# My first craft fair. Success!



## greenmountainwife (Nov 16, 2013)

I had applied months ago to the "good" craft fair. A handmade only, juried fair.   A few weeks past the application deadline, I called and asked when they would be notifying everyone, and they said they had sent sent out acceptances and denials weeks ago, and I should have heard. I had not. That night I got a denial email, stating my soaps met their requirements but they were full. I'm almost positive that they had misplaced my application, since they didn't deny until I contacted them. I was bummed. This was "the" fair! 

So I asked around and found another show on the same day. The booth fee was half as much as the other, so I figured I'd try it out. I'm so glad I did! It was a 6 hour day. We were really busy between 10-2. I did 18.5 times my booth fee in sales, so I'm more than happy with that. plus I got invited to sell at our local farmers market next summer. 

I learned a lot today too. While I'm not new to making soap, I am relatively new to selling. I only started selling to friends and family through word of mouth about 4 months ago. Today it was interesting to see what the best sellers were. Before today I had not sold a single beer or lavender goat milk soap. Today I completely sold out of both. There were even a couple people fighting over the last beer soap! People were in Christmas gift mode, and we're buying it for anyone they knew that drank beer. Loofah soaps were also a hit. I make a cedar hunting soap that is usually my best seller, and I hardly sold any of those. I loved watching people interact with the soaps and give me their thoughts. I am exhausted but it is a good exhausted! Just wanted to share.


----------



## Skatergirl46 (Nov 16, 2013)

Congratulations! What a good first time! :grin:


----------



## Ancel (Nov 16, 2013)

Sounds excellent and a great first fair! Great that you had time to interact with different types of customers. It is really interesting to see what moves and what doesn't with different 'audiences'. Nice observations, and nice profit  Rest well, you deserve it!


----------



## green soap (Nov 16, 2013)

Your display looks great and it sounds like you had an awesome experience!  paying attention to what scents customers like is a very good idea. 

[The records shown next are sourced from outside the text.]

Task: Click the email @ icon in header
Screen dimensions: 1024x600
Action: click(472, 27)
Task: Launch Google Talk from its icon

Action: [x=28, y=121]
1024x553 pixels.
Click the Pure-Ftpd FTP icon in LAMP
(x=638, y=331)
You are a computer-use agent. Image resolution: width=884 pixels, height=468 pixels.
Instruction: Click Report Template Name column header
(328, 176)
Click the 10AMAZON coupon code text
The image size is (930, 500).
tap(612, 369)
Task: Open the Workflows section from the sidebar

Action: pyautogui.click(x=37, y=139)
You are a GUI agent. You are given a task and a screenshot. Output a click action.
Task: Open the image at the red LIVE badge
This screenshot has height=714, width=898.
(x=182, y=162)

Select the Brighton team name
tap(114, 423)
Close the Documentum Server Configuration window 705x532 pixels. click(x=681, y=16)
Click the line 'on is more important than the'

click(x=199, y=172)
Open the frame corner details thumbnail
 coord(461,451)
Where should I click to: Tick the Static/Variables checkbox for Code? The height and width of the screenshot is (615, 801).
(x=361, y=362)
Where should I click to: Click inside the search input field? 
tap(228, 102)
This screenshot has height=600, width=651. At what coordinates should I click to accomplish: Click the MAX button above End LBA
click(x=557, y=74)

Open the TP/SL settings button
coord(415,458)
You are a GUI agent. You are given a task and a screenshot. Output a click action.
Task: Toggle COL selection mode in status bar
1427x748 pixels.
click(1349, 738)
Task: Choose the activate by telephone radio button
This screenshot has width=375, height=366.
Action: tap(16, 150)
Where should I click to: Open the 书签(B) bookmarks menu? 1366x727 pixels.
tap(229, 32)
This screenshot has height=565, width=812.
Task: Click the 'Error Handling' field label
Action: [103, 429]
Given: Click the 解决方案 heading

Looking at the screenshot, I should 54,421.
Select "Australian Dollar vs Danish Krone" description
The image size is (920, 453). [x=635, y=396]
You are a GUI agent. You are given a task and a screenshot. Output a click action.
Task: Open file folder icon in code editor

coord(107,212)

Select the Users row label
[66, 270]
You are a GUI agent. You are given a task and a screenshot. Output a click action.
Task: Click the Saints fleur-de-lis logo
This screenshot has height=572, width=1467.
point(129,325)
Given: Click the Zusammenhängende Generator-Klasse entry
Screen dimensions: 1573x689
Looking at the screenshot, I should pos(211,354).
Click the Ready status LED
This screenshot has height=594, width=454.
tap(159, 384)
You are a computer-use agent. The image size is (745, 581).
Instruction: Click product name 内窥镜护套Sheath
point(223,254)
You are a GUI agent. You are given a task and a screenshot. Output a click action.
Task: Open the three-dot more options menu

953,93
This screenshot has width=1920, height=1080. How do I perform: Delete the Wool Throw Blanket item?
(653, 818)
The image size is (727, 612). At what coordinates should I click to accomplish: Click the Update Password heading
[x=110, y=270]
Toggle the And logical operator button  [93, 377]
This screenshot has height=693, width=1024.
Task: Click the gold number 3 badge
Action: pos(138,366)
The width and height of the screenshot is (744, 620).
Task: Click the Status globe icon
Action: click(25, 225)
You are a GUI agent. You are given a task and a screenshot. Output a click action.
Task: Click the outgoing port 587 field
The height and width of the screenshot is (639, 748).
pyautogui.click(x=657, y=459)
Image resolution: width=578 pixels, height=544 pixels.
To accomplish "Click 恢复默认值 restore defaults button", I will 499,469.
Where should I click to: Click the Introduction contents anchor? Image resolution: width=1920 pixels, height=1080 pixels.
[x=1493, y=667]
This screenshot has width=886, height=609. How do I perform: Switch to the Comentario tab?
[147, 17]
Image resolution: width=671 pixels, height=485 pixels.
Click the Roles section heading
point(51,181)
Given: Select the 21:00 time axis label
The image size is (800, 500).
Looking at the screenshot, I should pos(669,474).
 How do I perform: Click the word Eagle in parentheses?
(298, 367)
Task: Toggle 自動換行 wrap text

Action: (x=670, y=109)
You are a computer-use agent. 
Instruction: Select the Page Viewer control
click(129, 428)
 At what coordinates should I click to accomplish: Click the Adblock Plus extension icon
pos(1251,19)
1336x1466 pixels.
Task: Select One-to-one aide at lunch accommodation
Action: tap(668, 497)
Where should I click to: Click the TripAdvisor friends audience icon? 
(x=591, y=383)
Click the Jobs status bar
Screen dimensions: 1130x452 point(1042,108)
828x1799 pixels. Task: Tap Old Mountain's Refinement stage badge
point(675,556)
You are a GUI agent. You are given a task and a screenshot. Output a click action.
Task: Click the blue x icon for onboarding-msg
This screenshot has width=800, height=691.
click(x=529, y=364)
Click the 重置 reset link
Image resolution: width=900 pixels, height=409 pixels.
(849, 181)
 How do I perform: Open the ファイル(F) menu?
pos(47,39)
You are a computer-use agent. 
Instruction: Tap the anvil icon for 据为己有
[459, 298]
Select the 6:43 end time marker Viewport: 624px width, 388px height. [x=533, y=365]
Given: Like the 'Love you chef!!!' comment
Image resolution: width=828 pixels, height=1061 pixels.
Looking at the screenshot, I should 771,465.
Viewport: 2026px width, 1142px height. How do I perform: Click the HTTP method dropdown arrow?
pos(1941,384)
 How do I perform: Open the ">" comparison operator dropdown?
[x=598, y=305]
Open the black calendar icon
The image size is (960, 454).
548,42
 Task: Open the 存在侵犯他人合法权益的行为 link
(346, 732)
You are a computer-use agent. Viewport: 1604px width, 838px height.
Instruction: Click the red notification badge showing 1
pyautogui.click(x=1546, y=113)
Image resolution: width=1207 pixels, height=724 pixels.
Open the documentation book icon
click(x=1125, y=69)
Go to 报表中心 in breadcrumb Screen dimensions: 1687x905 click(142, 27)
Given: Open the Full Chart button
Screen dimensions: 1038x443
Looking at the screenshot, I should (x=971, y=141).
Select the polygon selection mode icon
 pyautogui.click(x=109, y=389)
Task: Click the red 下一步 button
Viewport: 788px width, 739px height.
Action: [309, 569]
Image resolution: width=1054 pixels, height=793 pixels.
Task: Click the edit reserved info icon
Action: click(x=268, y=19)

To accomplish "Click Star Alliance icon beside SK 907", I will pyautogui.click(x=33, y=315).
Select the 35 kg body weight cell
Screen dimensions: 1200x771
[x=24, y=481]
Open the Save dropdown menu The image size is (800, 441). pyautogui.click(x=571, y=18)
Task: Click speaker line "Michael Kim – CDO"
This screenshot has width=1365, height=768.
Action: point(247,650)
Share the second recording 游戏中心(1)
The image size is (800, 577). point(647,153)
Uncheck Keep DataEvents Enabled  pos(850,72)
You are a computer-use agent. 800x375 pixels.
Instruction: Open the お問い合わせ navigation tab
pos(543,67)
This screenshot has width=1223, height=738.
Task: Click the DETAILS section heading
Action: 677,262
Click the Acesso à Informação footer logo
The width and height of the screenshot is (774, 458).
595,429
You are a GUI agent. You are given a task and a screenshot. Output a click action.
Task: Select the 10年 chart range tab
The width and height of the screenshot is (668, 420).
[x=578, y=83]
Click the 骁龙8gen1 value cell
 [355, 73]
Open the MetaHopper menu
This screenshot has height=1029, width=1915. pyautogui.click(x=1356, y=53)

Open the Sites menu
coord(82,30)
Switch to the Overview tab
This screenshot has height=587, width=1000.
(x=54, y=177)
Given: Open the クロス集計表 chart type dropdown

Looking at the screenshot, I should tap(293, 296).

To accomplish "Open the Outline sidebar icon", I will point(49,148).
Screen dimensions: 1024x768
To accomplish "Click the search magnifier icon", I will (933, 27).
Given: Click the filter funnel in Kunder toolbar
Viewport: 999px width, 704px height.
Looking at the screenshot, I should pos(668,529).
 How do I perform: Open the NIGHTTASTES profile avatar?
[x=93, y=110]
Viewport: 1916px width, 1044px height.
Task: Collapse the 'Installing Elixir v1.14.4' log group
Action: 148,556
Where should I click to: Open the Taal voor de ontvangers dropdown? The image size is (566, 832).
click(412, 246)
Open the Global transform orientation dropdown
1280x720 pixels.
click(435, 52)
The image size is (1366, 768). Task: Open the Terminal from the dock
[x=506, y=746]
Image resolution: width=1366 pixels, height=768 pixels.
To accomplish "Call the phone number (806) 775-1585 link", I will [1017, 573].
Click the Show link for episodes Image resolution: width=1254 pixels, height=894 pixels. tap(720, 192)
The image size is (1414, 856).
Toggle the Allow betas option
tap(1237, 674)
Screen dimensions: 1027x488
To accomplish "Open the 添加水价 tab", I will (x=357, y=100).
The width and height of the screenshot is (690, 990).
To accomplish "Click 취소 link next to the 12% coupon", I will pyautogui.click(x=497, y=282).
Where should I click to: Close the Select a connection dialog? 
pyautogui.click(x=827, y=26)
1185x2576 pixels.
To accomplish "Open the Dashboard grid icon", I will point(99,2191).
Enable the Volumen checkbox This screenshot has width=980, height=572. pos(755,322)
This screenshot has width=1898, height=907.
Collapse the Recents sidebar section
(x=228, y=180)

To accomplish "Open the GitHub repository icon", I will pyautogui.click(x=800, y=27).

My beer soaps are also going to sell out for me they are very popular!  I could not believe the lather when I tested them so I understand why!


----------



## Tienne (Nov 16, 2013)

How wonderful the day was such a success. Congratulations!


----------



## eyeroll (Nov 16, 2013)

I really like your display. Very clean and inviting, not overwhelming. Well done.


----------



## savonierre (Nov 16, 2013)

Congratulations, way to go..


----------



## ourwolfden (Nov 16, 2013)

Congrats!  It is always great to do well at shows the only two I have done with my own stuff (jewelry) were horrible.  I just didn't do much research on the shows before hand.


----------



## renata (Nov 17, 2013)

Congrats! I like your display too


----------



## roseb (Nov 17, 2013)

Congrats!  What a thrill!  Did you sell anything else besides soap?


----------



## greenmountainwife (Nov 17, 2013)

Thanks! It was really fun. I was a nervous wreck the whole time. I have a hard time talking with people I don't know, so I really had to push myself out of my comfort zone. When my husband stopped in he said he thought I looked unnatural when I was talking to people, so that is something I will try to work at. It's just so hard, I'm the type of person who doesn't even like making a phone call! 

I didn't sell anything other than soap. I sold 135 bars.  I am working at testing some recipes for lip balm, lotion bars, and scrubs. They aren't quite perfect yet, so I'm not ready to sell them. Soap is what I am good at, so I stuck to that rather than stressing myself out and putting out a product I wasn't proud of. Hopefully by next year I'll have a few other products ready to go.


----------



## kikajess (Nov 17, 2013)

Congratulations! You're livin' the dream, girl!!! 

I know what you mean about talking to people. It's weird for me too! Sometimes I help out at my boyfriend's sister's jewelry booth when she does craft fairs. I have found out people love to talk about who they are shopping for, what occasion they are shopping for, what they've bought at the fair so far, what kind of fair food they have tried, where the best local places are to eat and visit, and where they live. Maybe these topics can help you out at your next show!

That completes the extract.